── PROVIDED DATA ──

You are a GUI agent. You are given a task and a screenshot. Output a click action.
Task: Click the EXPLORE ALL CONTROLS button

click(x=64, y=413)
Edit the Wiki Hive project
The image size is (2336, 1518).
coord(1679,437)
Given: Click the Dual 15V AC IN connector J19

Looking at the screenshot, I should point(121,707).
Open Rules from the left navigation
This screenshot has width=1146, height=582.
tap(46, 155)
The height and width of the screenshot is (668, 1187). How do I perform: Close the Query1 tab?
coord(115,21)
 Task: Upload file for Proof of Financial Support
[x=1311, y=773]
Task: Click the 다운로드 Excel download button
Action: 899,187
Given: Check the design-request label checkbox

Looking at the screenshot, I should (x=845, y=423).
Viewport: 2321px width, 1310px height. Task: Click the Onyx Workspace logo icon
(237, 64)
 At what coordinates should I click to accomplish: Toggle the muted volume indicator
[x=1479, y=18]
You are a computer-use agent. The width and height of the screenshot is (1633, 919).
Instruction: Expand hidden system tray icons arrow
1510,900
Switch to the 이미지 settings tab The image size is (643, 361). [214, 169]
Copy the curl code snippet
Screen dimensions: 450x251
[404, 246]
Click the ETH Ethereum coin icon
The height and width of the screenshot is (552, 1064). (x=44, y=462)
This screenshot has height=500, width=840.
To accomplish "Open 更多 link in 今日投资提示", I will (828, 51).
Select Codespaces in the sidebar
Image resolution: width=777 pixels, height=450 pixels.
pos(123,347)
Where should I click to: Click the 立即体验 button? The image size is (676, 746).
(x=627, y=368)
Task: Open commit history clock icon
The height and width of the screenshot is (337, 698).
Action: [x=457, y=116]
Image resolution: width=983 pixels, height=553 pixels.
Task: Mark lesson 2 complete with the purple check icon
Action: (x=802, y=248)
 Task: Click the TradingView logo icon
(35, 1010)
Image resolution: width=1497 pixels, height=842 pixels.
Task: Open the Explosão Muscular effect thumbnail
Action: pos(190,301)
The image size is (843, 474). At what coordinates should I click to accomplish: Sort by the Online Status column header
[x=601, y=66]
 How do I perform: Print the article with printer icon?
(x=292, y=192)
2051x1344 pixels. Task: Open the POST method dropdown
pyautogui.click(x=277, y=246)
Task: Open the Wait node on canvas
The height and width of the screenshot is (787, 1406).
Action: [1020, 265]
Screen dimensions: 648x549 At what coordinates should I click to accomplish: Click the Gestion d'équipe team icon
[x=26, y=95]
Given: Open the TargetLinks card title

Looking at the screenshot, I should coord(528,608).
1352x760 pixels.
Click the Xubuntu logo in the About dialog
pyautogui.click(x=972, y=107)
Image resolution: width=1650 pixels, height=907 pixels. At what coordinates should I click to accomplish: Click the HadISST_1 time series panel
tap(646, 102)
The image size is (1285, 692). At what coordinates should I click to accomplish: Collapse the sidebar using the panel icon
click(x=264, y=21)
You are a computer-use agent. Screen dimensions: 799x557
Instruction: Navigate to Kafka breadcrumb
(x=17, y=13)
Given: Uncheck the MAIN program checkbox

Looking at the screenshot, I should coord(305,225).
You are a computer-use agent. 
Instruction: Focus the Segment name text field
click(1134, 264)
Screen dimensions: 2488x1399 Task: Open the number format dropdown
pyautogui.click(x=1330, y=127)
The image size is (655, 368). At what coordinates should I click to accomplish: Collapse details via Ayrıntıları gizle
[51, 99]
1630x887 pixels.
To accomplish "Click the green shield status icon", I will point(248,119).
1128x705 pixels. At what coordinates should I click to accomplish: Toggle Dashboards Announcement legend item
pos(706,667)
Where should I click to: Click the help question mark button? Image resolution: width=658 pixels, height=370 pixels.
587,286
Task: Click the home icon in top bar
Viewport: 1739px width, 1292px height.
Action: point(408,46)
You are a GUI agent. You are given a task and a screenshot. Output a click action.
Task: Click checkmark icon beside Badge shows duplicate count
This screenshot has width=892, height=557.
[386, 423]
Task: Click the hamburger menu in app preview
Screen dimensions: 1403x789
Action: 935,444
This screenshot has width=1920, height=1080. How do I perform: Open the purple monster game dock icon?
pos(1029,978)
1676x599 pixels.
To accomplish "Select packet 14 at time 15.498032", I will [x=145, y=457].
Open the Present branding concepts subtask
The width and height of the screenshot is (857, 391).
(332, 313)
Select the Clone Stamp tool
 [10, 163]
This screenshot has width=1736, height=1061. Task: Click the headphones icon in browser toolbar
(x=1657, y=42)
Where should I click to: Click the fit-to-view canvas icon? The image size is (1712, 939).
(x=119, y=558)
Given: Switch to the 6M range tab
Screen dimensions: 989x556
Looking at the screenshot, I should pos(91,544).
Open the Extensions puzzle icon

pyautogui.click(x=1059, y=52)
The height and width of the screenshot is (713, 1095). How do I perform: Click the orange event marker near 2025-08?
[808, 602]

───

> [EXERCISE]: Everything above from the line containing "The height and width of the screenshot is (787, 1406)." through the line containing "1352x760 pixels." must be copied exactly. Nothing outside that range belongs in the answer.

> [RESULT OF THIS EXERCISE]:
The height and width of the screenshot is (787, 1406).
Action: [1020, 265]
Screen dimensions: 648x549 At what coordinates should I click to accomplish: Click the Gestion d'équipe team icon
[x=26, y=95]
Given: Open the TargetLinks card title

Looking at the screenshot, I should coord(528,608).
1352x760 pixels.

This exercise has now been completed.